═══ 読解用抜粋

1990年ワシントンにはじめて行ったときは美術館はナショナルギャラリ
ーしか回らなかった。当時はまだ絵画にどっぷりつかってはおらず、旅行の
ガイドブックに載っている情報しかなかったので、この美術館のコレクショ
ンがどれほどスゴイものかはよくわからなかった。時が流れて、アメリカの
美術館巡りを本格的にスタートさせた2008年からナショナルギャラリー
が誇る名画の数々が心に沁み込んでいくことになる。

══════

抜粋によると、筆者が1990年に初めてワシントンを訪れたとき、回った美術館はどこでしたか。 抜粋の記述だけを根拠にしてください。

═══ 記録データ

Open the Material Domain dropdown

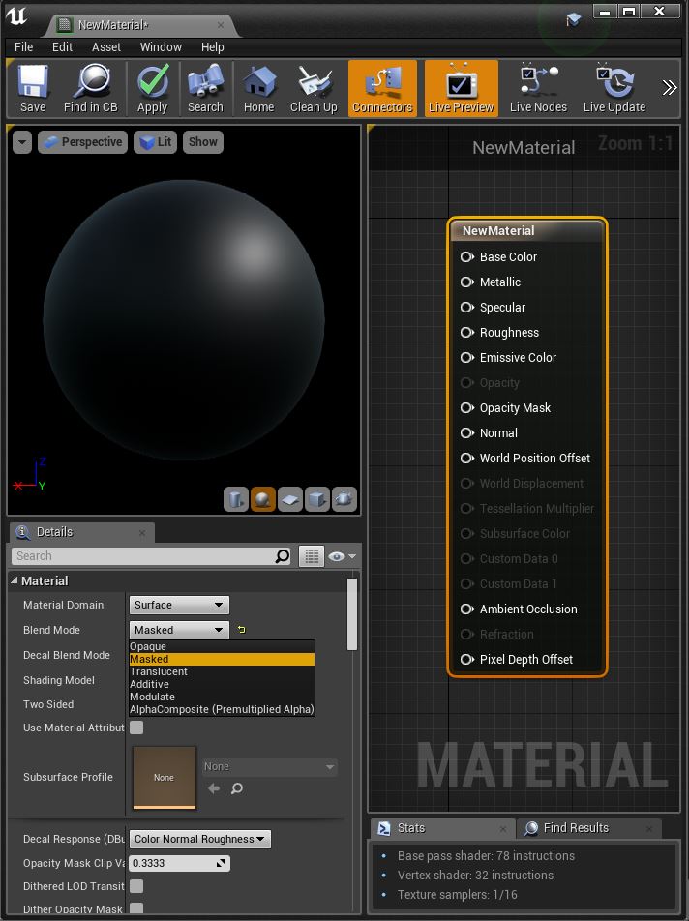(179, 605)
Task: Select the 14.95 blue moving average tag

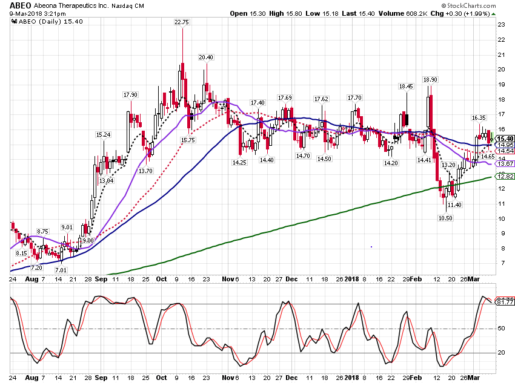Action: coord(505,145)
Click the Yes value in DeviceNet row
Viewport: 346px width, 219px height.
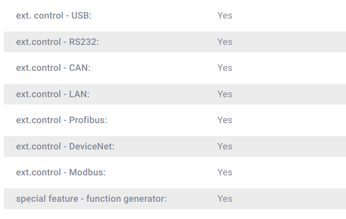click(225, 146)
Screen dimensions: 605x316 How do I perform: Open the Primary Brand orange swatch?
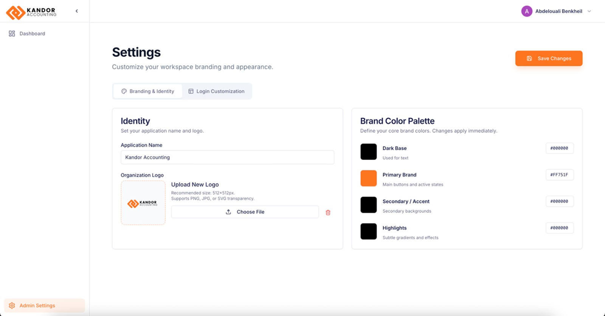(x=368, y=178)
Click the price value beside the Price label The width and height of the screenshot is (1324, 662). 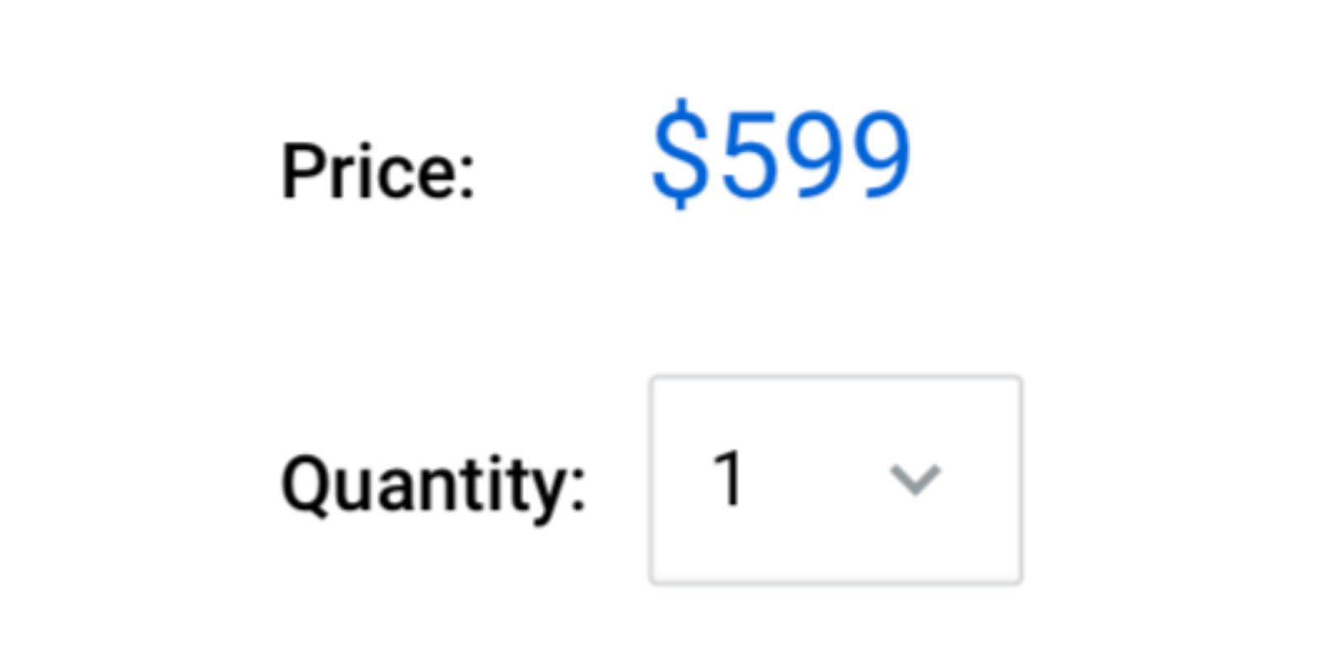point(781,156)
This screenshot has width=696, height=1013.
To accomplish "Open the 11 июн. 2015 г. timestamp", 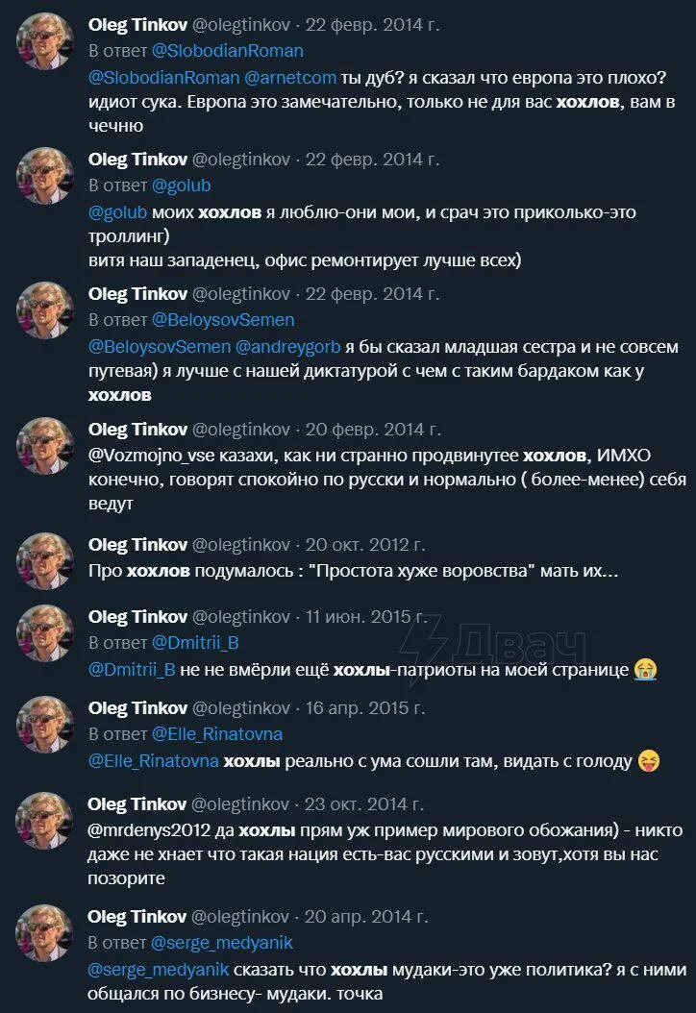I will [x=366, y=617].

══════

* 解答 *
ナショナルギャラリーだけです。